[START Data lines]

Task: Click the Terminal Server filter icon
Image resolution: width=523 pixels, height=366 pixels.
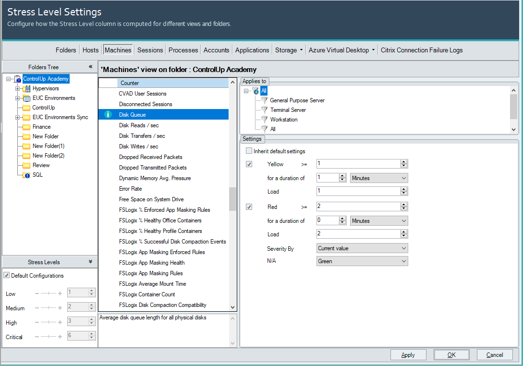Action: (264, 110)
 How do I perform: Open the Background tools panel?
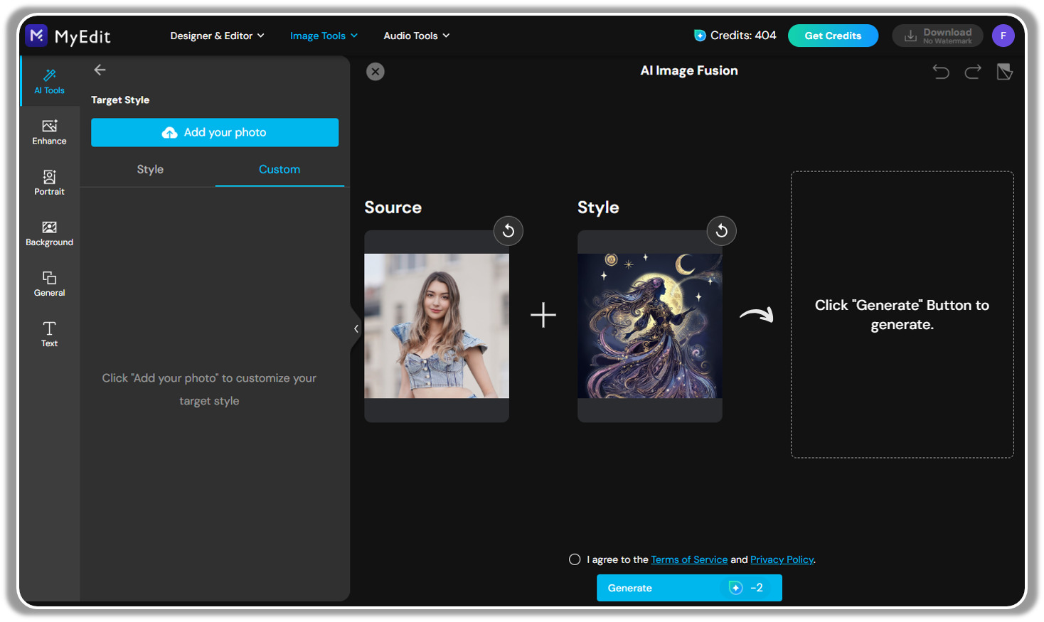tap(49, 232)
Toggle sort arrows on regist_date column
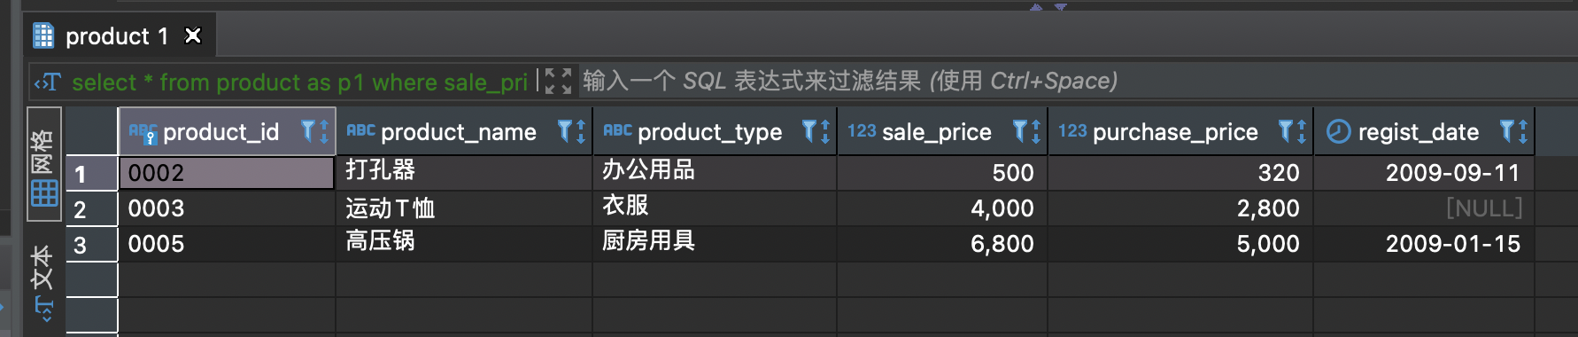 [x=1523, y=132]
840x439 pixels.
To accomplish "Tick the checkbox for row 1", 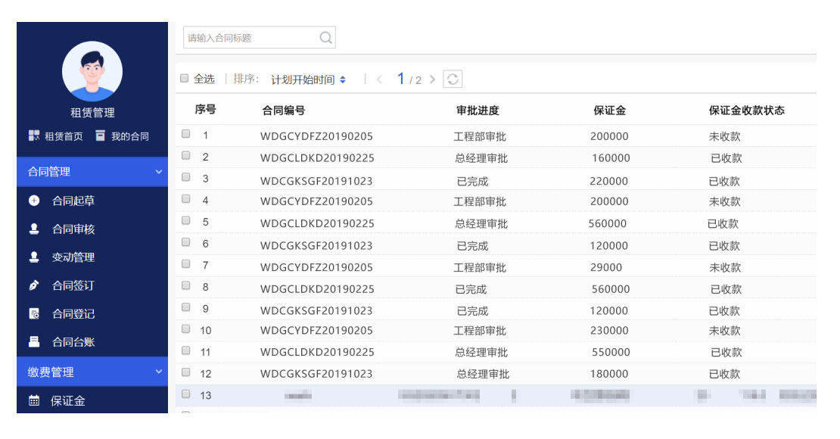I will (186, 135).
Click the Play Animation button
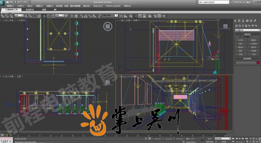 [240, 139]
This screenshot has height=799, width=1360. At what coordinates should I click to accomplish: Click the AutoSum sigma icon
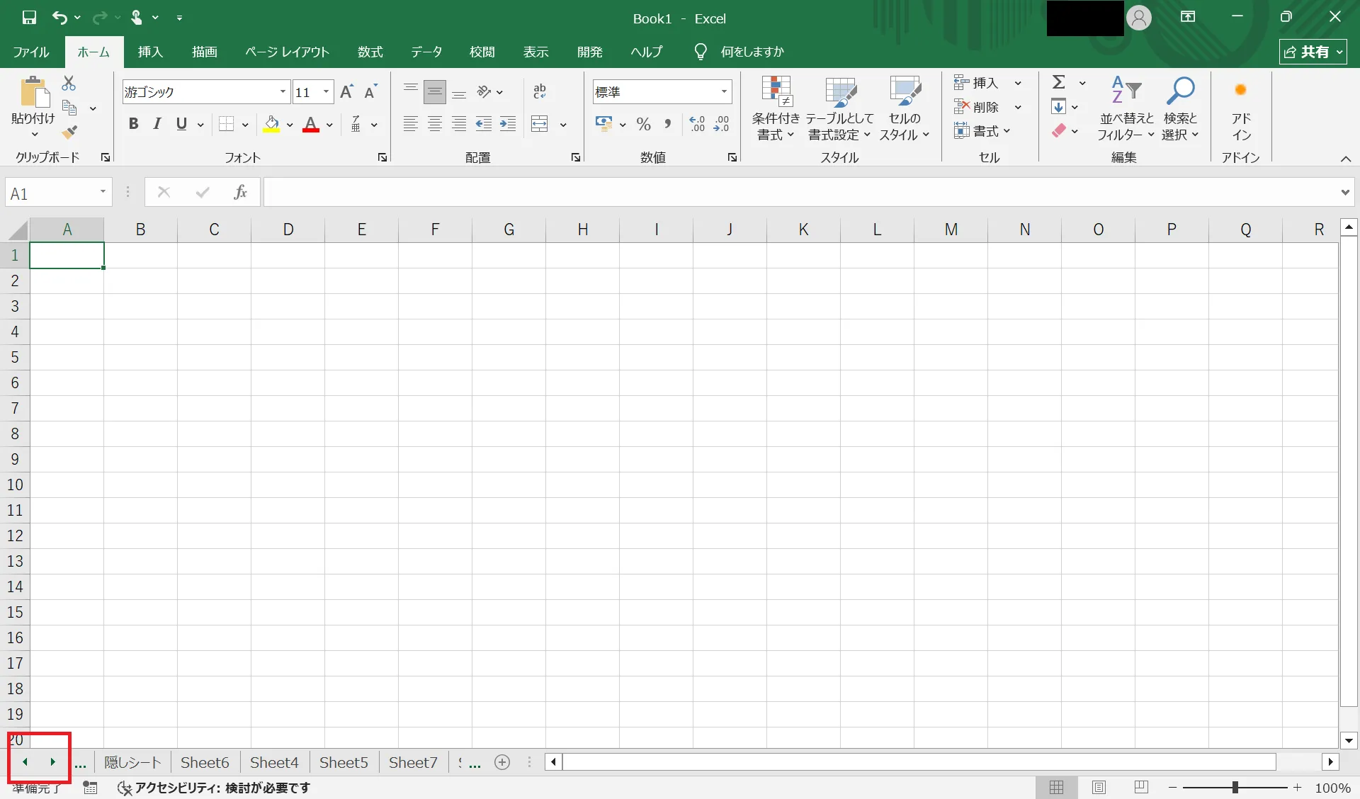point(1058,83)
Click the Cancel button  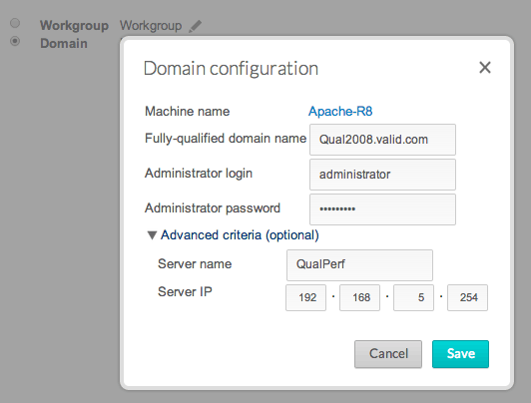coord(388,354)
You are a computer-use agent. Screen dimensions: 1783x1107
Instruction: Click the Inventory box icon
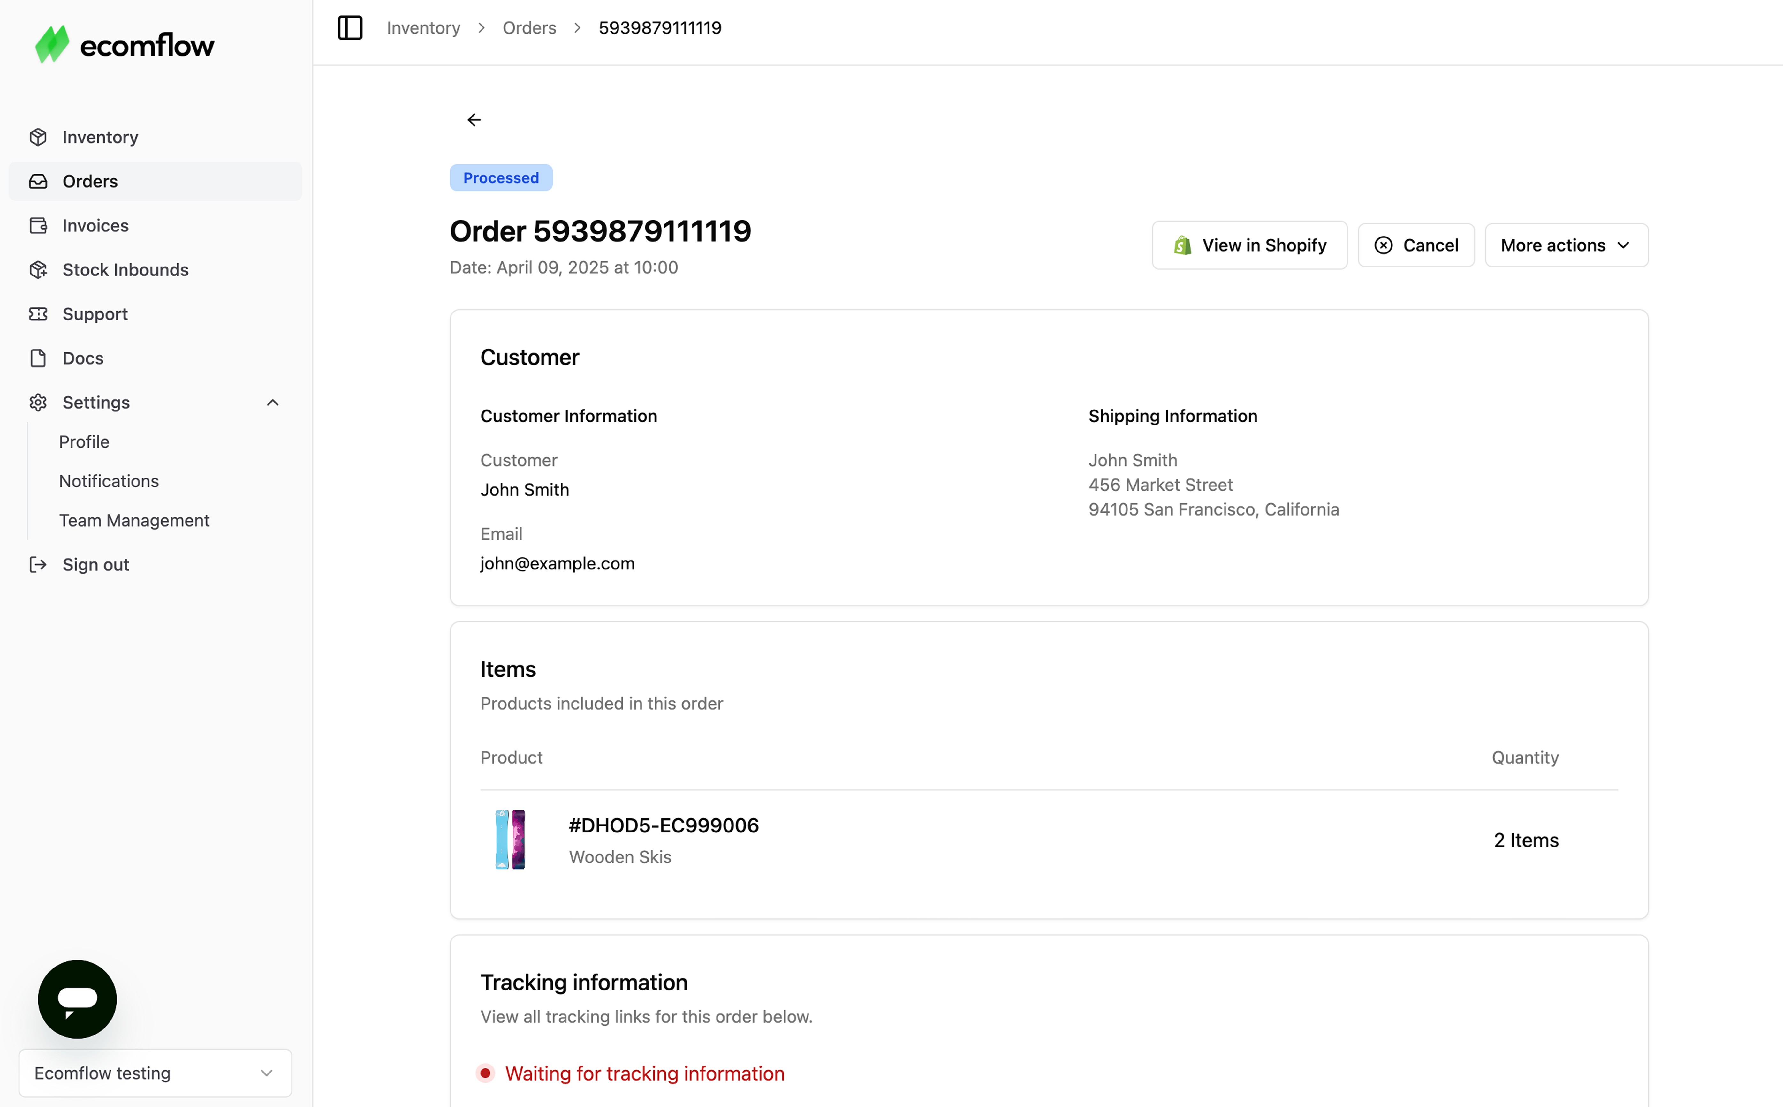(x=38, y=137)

[END Data lines]

**Short exercise**
Rewrite the records from the line containing "You are a computer-use" through the end of the records, inclusive, replacing "Inventory" with "Stock" and keeping everything else unchanged. Omit the pictures from your answer.

**Written reply**
You are a computer-use agent. Screen dimensions: 1783x1107
Instruction: Click the Stock box icon
(x=38, y=137)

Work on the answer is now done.